Business outlook surveys, economic data, and financial time series provide a considerable amount of information available to forecasters for GDP nowcasting, namely to predict economic growth in the very short term . Business surveys generate not only synthetic indicators, but also disaggregated subsector survey data, containing much supplementary information in over a thousand time series that can be harnessed in an attempt to improve short-term forecasts.
Conventional forecasting methods are ill-suited to processing such large datasets, and most GDP nowcasting remains based on linear regression on a relatively small number of variables. The past two decades, however, have seen the development of statistical methods capable of manipulating far larger datasets. One example is found in dynamic factor models, which can be used to summarise information efficiently while requiring only limited computing resources.
More recently, as computing power has increased, machine learning methods have been developed and have gained popularity. These methods apply new techniques for filtering, sorting and processing information, such as random forests and neural networks.

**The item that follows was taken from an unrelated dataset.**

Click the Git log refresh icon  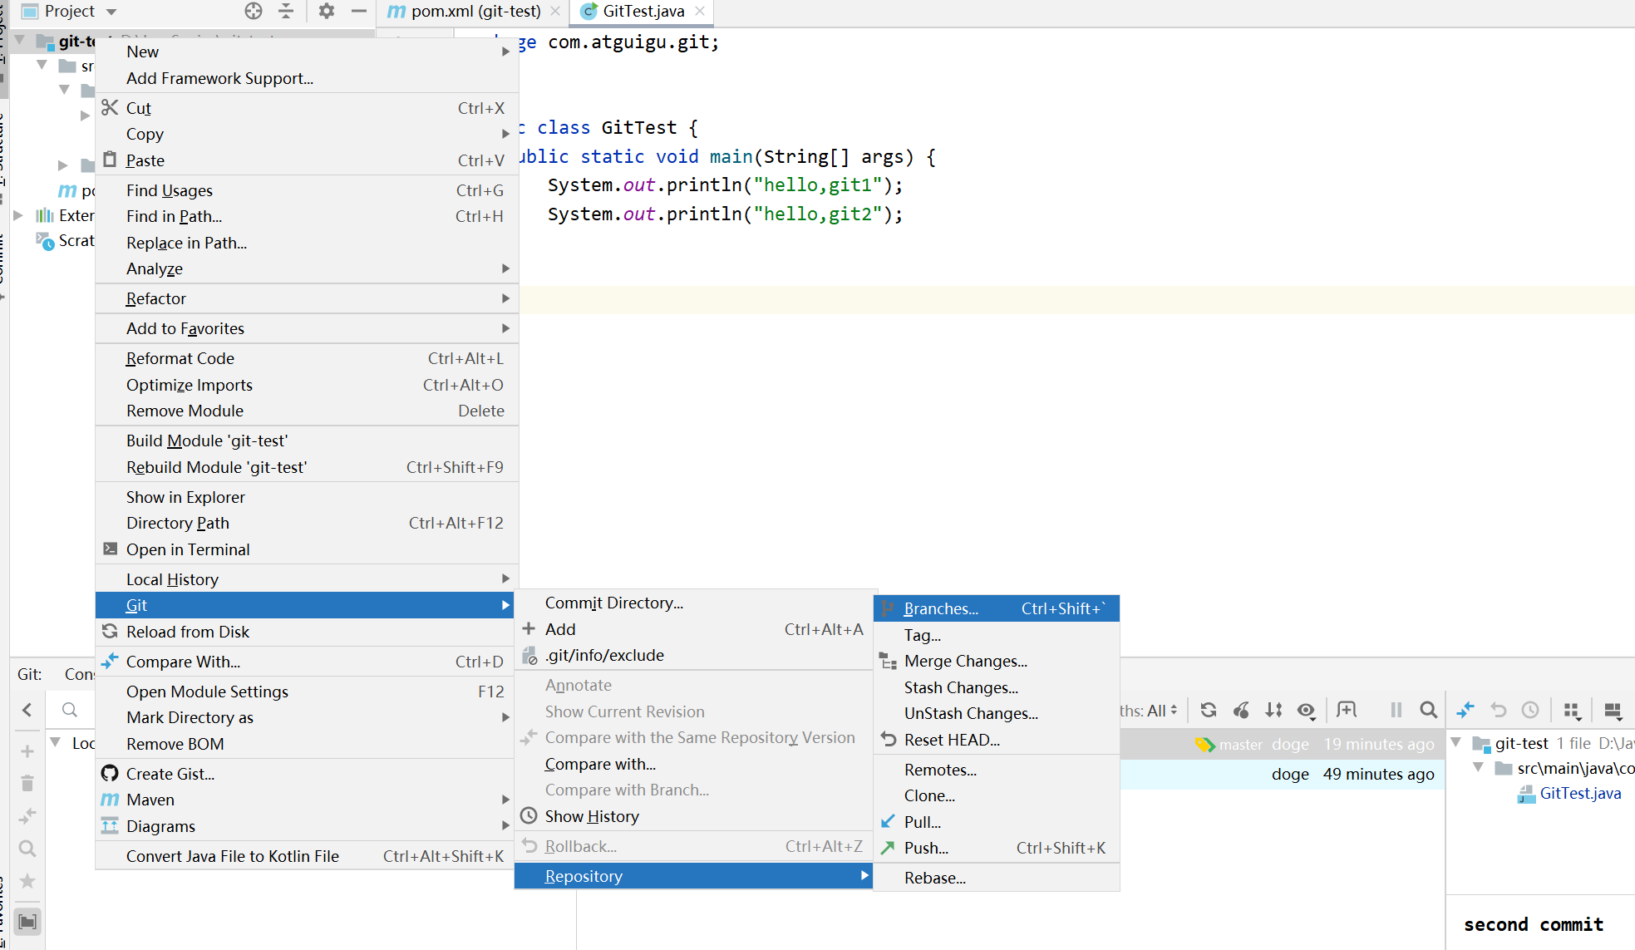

Some of these methods can improve short-term GDP growth forecasting performance by using large databases that include, among other things, subsector-level survey data chosen through a variable preselection process. Random forests appear to offer an appropriate method for selecting, at different dates, the variables most likely to provide information on current GDP.
The greatest gains in GDP nowcasting performance arising from models based on large datasets over conventional models occurs in the earlier part of the quarter, before the first "hard" (quantitative) data becomes available.